An Internet search for "tweet from the command line" turned up this and this article.  I got all excited, then disappointed once I realized those were using basic authentication, which was disabled in June of last year.  It was replaced by oauth authentication, allowing you to authorize an app to use your twitter account without giving them your twitter password.

A google search for "oauth twitter commandline post" turned up this post from Joe Chung's "Nothing of Value" blog called "Twitter OAuth Example."  He explains a series of separate PHP scripts that, if run and edited in the proper order, will result in you having a script called twitter.php that is actually your own properly registered and authorized twitter app that can send tweets from the command line.

While I was able to figure out Joe Chung's instructions (and I'm incredibly thankful for them and the code that comes with them), I wanted to adapt his code and instructions a little bit for those who may not be as adept at coding.  And I've also added my own code around the final tweet.php script to support scheduled tweets.

Before You Start

If you want to understand more about Oauth and how it works, you should read the original blog post.  Each major step below is also a link to the original instructions from twitter.

What You'll Need

You will need a Unix/Linux command line (or something like it), php and cron to make all of this code work.  If you don't have cron or something like it, you won't be able to send scheduled tweets, but you will still be able to send tweets from the command line.  You'll also need to have a basic understanding of the command line.  Unlike the original code from Joe, though, you won't have to edit any of the PHP scripts.

Step 0: Download my modified code

You can download all of my source files here: http://www.backupcentral.com/twitterapp.zip
Unzip them into a directory then cd into that directory.  My first six steps of my post follow the ones from the original post.   I again urge you to read the original post, as he really deserves all the credit for figuring this out.  All I did was hack his scripts to behave differently.  If you want even more information, each step is a link to the original oauth spec from twitter.com.

Step 1: Register an application with twitter

Only registered apps can send tweets via Twitter's API.  So in order to send a tweet on the command line, you need to be your own app.  (Don't worry; the code is already written.  You just need to register the code you just downloaded as your own app.)  The first step in this process is to go to twitter.com and register your app.

*WHAT YOU NEED TO DO*:
a - Rewrite the paragraph of the post that begins "You will need a Unix/Linux command line" as a short bulleted list that keeps its main facts.
b - Answer these questions from the post:
(i) When was basic authentication disabled?
(ii) What is the name of the script that Joe Chung's series of PHP scripts ultimately produces?
(iii) What did the writer add around the final tweet.php script?
The data after this point has no connection to the post.

*GIVEN DATA*:
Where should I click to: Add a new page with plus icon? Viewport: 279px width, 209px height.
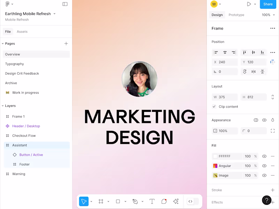[x=66, y=44]
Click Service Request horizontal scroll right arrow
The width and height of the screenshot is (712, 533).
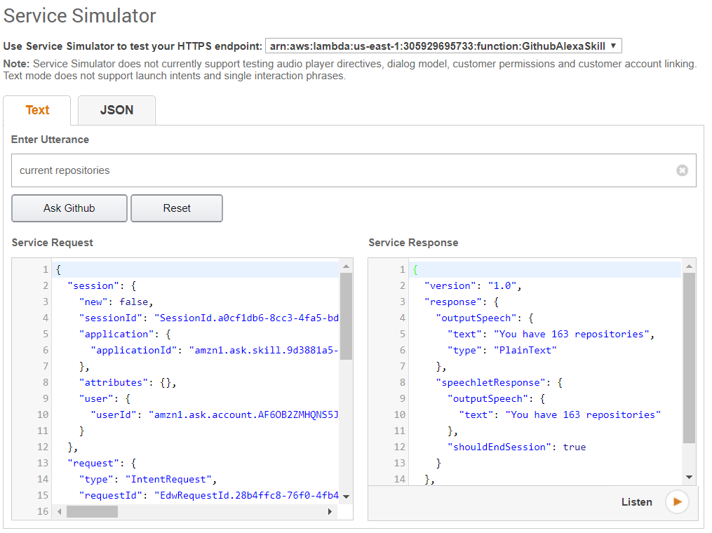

*ANSWERS*:
a -
- Requirements: a Unix/Linux command line (or something similar), PHP, and cron.
- Without cron or an equivalent, scheduled tweets won't work, but tweeting from the command line still will.
- A basic understanding of the command line is needed.
- Unlike Joe's original code, none of the PHP scripts need editing.

b -
(i) In June of last year.
(ii) twitter.php
(iii) Code to support scheduled tweets.